Connecting belief planning to model-based RL. There is a deep connection between Chapters 16 and 20. In Chapter 16, the agent was uncertain about the model (T and R unknown). In Chapter 20, the agent is uncertain about the state (s unknown, T and R known). BAMDPs (Ch 16) are actually POMDPs where the observation is the reward signal and the hidden state is the (true state, model parameters) hyperstate. This unification means that belief planning techniques — alpha vectors, value iteration over the belief simplex — are in principle applicable to model uncertainty as well. In practice, the hyperstate space is far too large for exact POMDP methods, which is why PSRL uses sampling instead. But conceptually, the two chapters solve the same problem: optimal behavior under uncertainty via belief-state planning.
Summary of key results from this chapter: (1) The belief-state MDP is the canonical transformation that converts a POMDP into an MDP with a continuous (but lower-dimensional) state space. (2) The optimal value function over beliefs is piecewise-linear and convex, representable as a finite set of alpha vectors. (3) POMDP value iteration produces monotonically improving lower bounds on V*∞, converging at rate γh/(1−γ). (4) Pruning is essential: LP-based dominance testing removes vectors that never determine the optimal action anywhere in belief space. (5) The one-step lookahead policy extracts actions in O(|Gamma|×|S|) time from any belief, making deployment fast even when computing the alpha vectors was slow.
These five properties together mean that the PWLC representation is not just computationally convenient — it is the theoretically correct form for optimal POMDP value functions. The approximations in subsequent chapters (PBVI, SARSOP, POMCP) all sacrifice some aspect of this exactness in exchange for tractability on larger problems. Understanding what is being sacrificed, and when that sacrifice is acceptable, is the central design decision in applied POMDP solving.

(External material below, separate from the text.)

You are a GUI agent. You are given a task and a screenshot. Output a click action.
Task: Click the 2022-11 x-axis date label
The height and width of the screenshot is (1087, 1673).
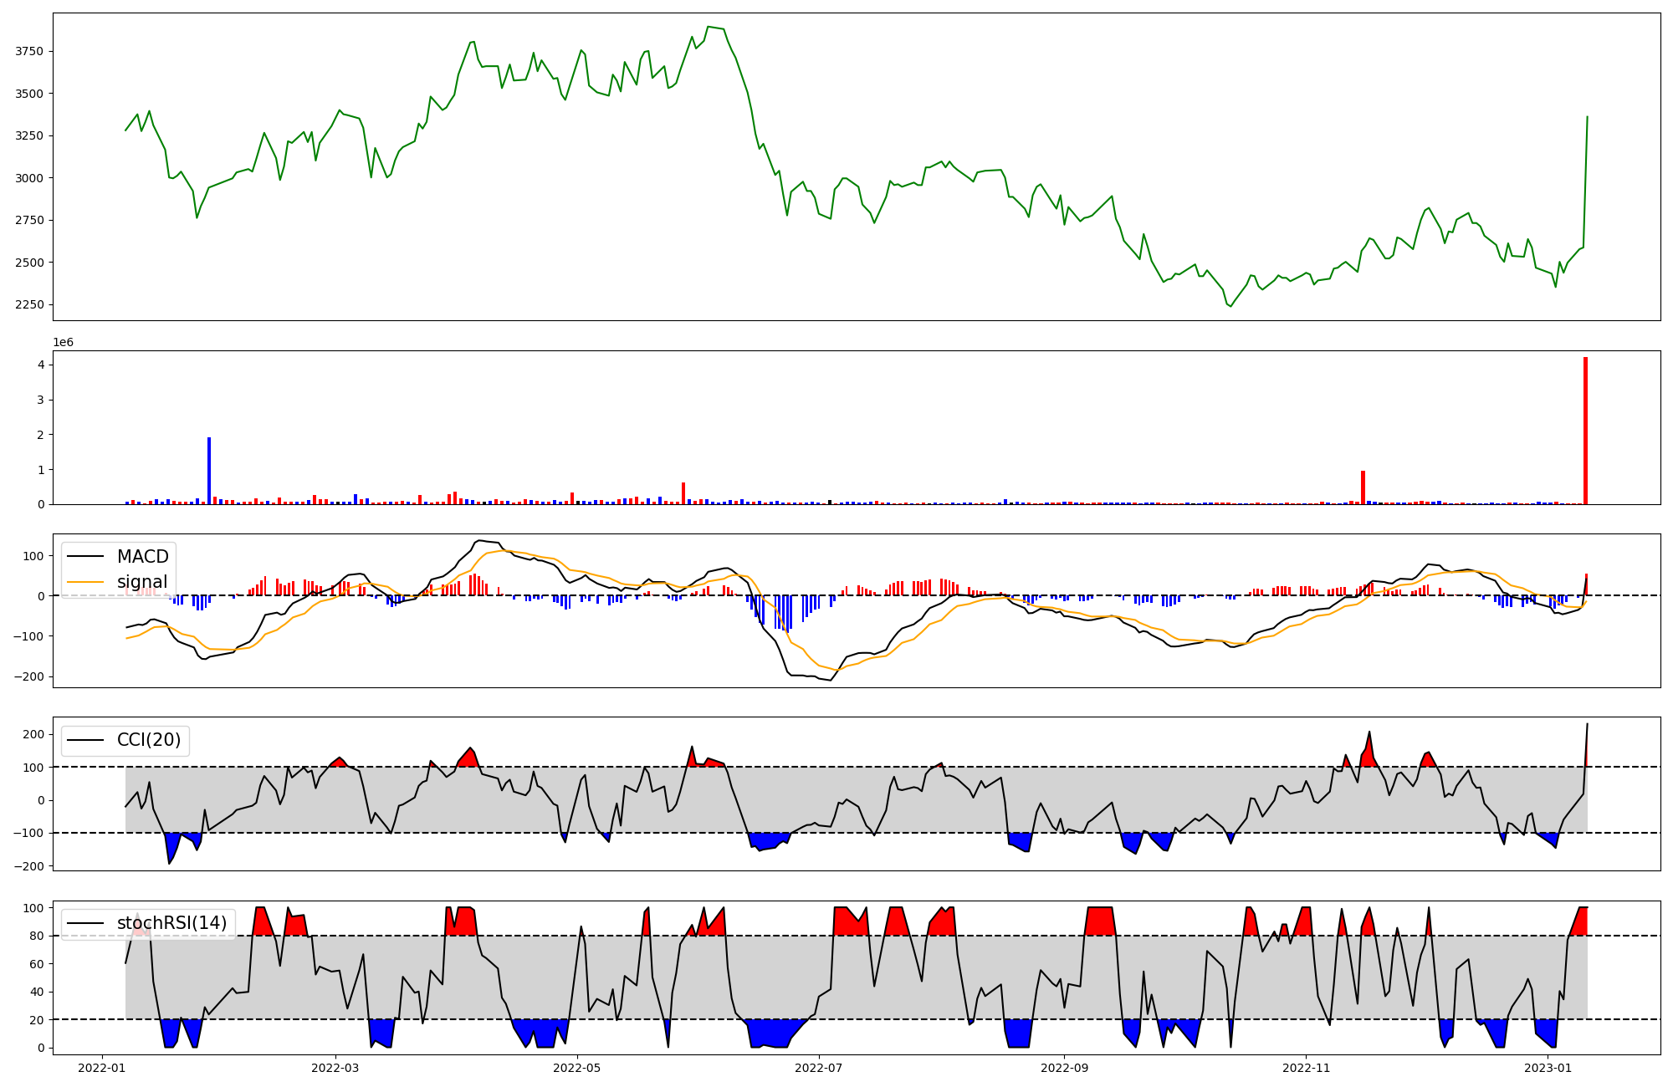[x=1306, y=1068]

The machinery in this chapter — belief updates, conditional plans, alpha vectors, value iteration with pruning — provides the complete mathematical foundation for all POMDP solution methods that follow. Chapters 21 and 22 are engineering variations on this foundation, trading off the size of the alpha vector set against the quality of the approximation. With this foundation solid, those chapters become straightforward extensions rather than independent leaps.
The belief is not an obstacle between you and the state — it IS the state. Alpha vectors are the map over this belief landscape. Now you know how to draw that map exactly.